Riaumandiri.co- Deputi Pencegahan
dan Monitoring Komisi Pemberantasan Korupsi (KPK) Pahala Nainggolan mengatakan
salah satu biang kerok skor Indeks Persepsi Korupsi (IPK) Indonesia tahun 2022
merosot karena tak ada larangan politisi merangkap menjadi pebisnis.
"Politisi, kepala lembaga
dan kepala daerah bisa menjadi pebisnis dan tidak ada aturan conflict of
interest-nya. Sayangnya, tidak ada yang bergerak membuat perbaikannya,"
ujar Pahala melalui keterangan tertulis dikutip Rabu (1/2).
Pahala menyoroti skor indikator
Political Risk Service (PRS) International Country Risk Guide yang turun
signifikan dari tahun lalu 48 menjadi 35. Menurutnya, kondisi itu menunjukkan
para pelaku usaha menghadapi risiko politik dalam berusaha di Indonesia.

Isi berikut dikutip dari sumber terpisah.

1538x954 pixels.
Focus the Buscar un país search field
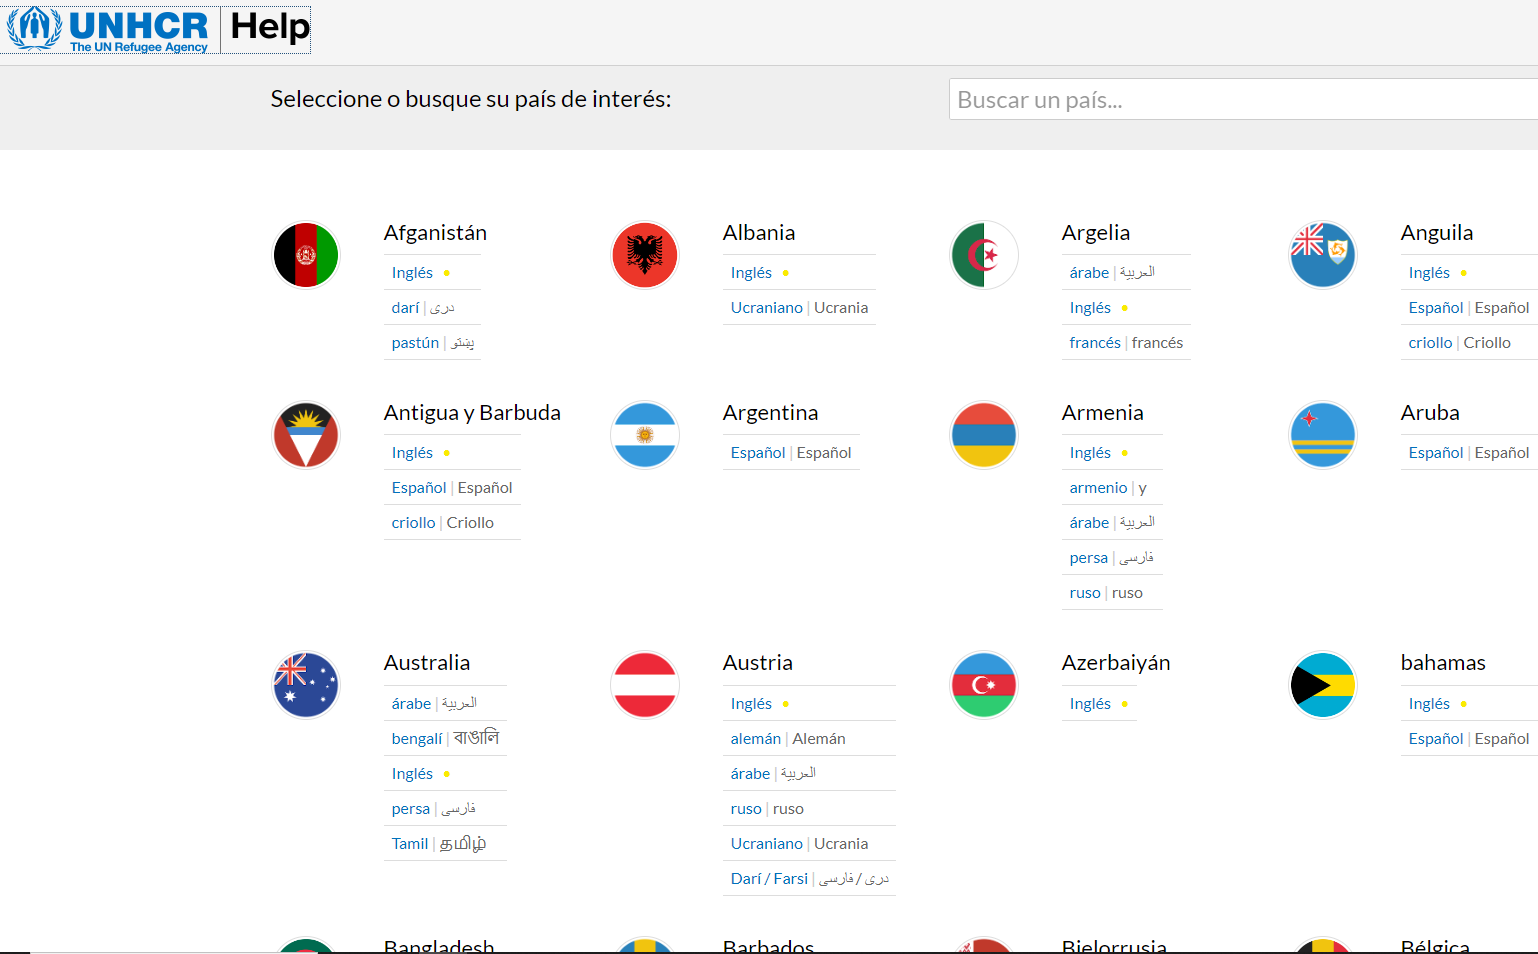click(x=1240, y=100)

"Maka untuk menekan risiko
itu, butuh terobosan dan keinginan untuk bergerak dan berubah bersama-sama
secara masif dengan meninggalkan ego sektoral," katanya.
Pada sektor politik, KPK
memberikan catatan tingginya keterlibatan politisi dalam tindak pidana korupsi.

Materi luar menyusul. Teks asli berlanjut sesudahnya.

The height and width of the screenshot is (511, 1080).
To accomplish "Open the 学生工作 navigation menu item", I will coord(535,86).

Salah satu akar masalah adalah pendanaan partai politik.
"Semua orang tahu partai
politik enggak ada sumber uangnya kecuali dari bantuan pemerintah yang sangat
kecil. Setengah mati kita usulkan ayo dong parpolnya kita perkuat.
Pertanyaannya memang ada jaminannya kalau partai kuat enggak ada korupsi? Ya
enggak ada," kata Pahala.
"Tapi kan ada upaya logisnya
kalau partai politik itu kuat baru dikenakan sanksi, kalau dia tidak terbuka
misalnya, baru kita minta pertanggungjawaban untuk kader-kadernya yang duduk di
pemerintahan atau yang duduk di DPR," imbuhnya.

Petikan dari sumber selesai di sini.